:: What this task involves ::
Retype exactly the span of lines below from the one with "Task: Click the What's" through the one with "This screenshot has height=145, width=198.". Do not include pictures.

:: Exercise inputs ::
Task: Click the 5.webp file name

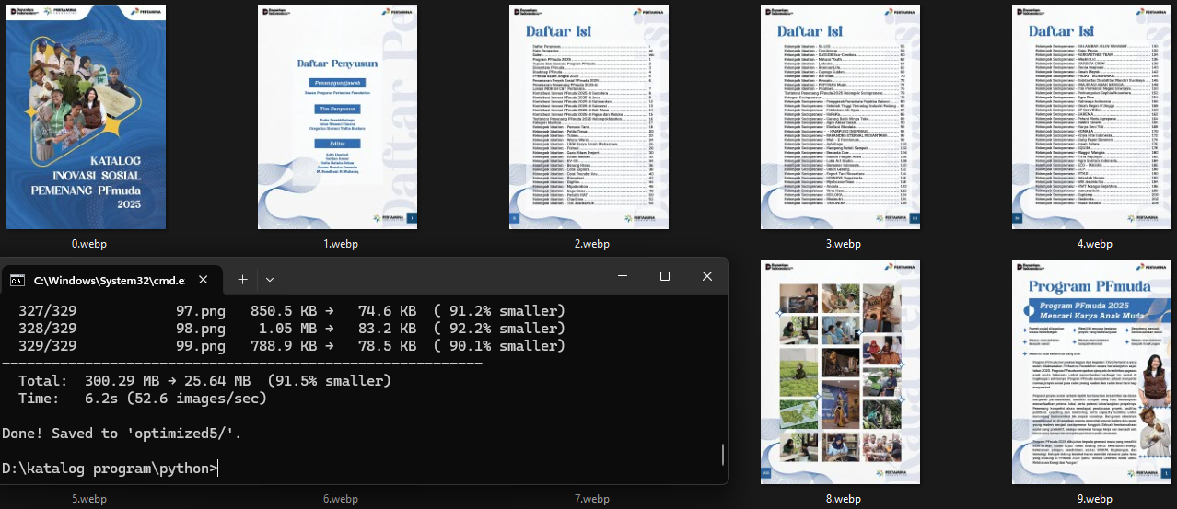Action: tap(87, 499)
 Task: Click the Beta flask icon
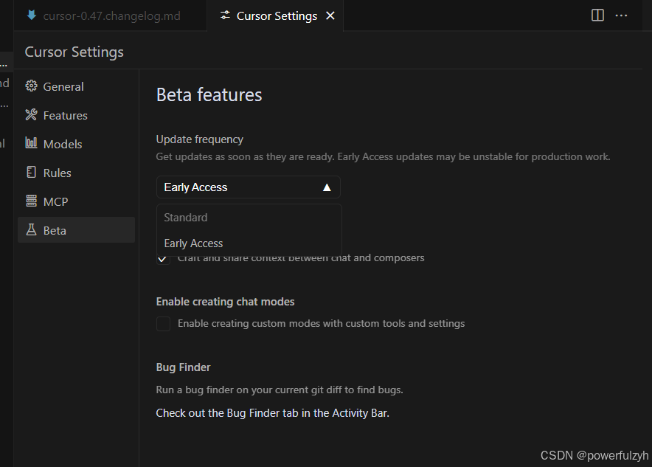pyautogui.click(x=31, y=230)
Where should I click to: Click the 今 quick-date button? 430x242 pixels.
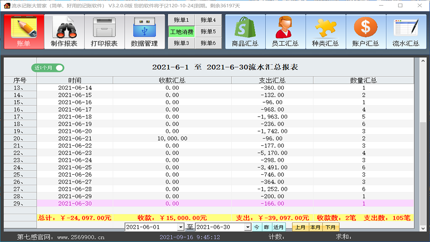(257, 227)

* * *

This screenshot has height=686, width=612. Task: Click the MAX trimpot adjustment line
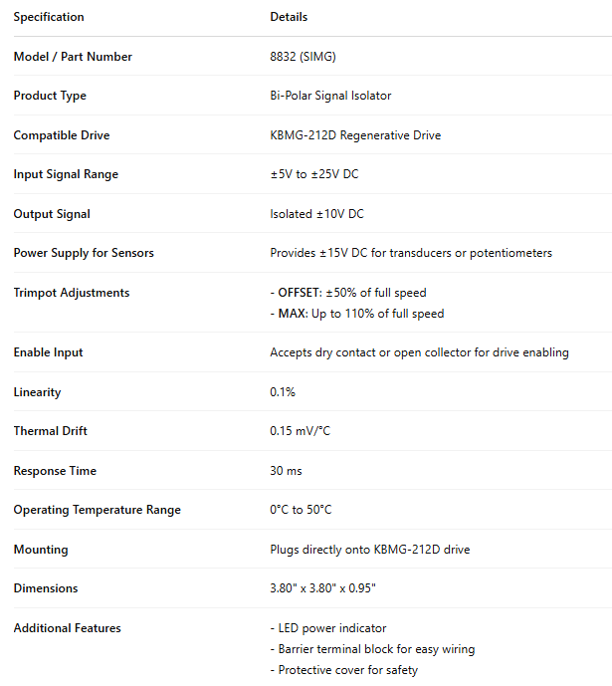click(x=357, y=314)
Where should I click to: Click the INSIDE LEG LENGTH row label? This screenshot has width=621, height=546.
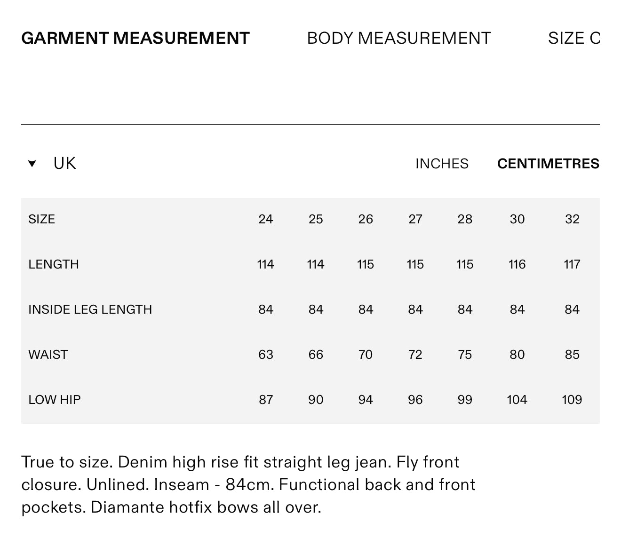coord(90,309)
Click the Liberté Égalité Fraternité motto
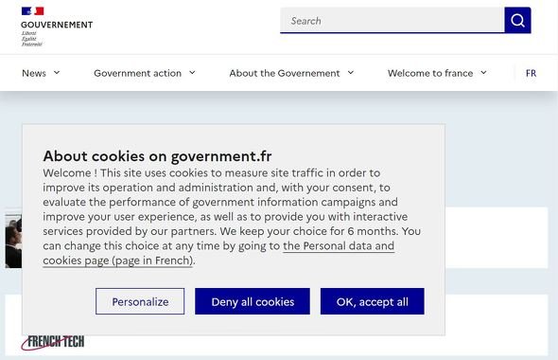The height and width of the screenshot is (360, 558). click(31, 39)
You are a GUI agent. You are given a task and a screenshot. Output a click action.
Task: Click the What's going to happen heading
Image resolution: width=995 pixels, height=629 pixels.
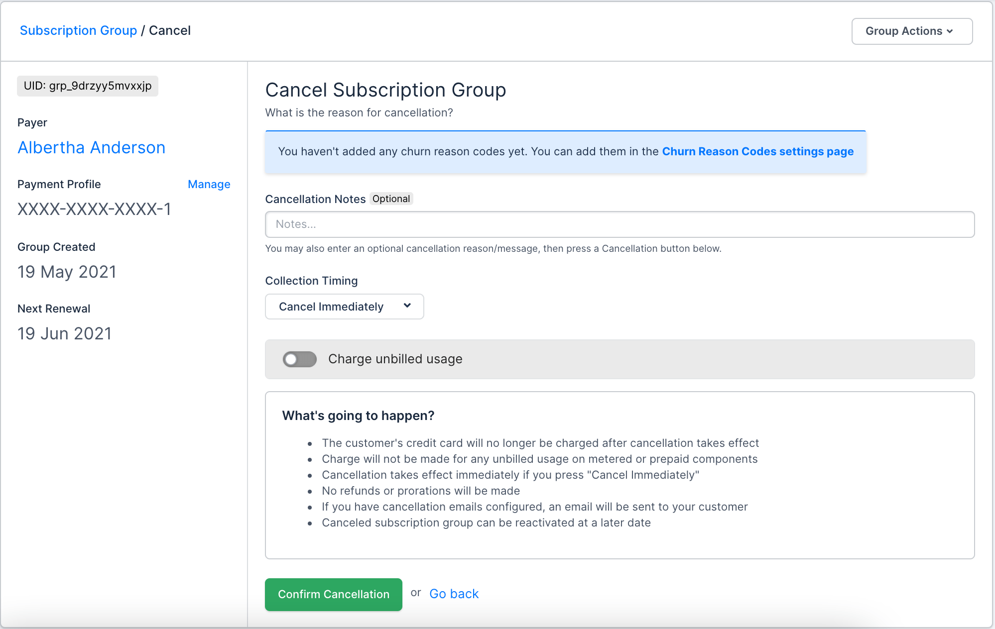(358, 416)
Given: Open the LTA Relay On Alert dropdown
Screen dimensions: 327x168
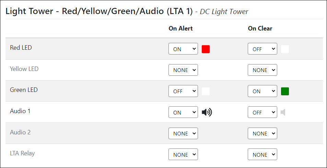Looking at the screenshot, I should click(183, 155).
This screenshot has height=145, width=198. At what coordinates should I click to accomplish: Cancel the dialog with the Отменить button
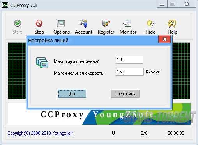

:: Response for this exercise ::
Task: Click the What's going to happen heading
Image resolution: width=995 pixels, height=629 pixels.
(358, 416)
Given: Open the LTA Relay On Alert dropdown
Screen dimensions: 327x168
Looking at the screenshot, I should click(183, 155).
This screenshot has height=145, width=198. At what coordinates should I click to accomplish: Cancel the dialog with the Отменить button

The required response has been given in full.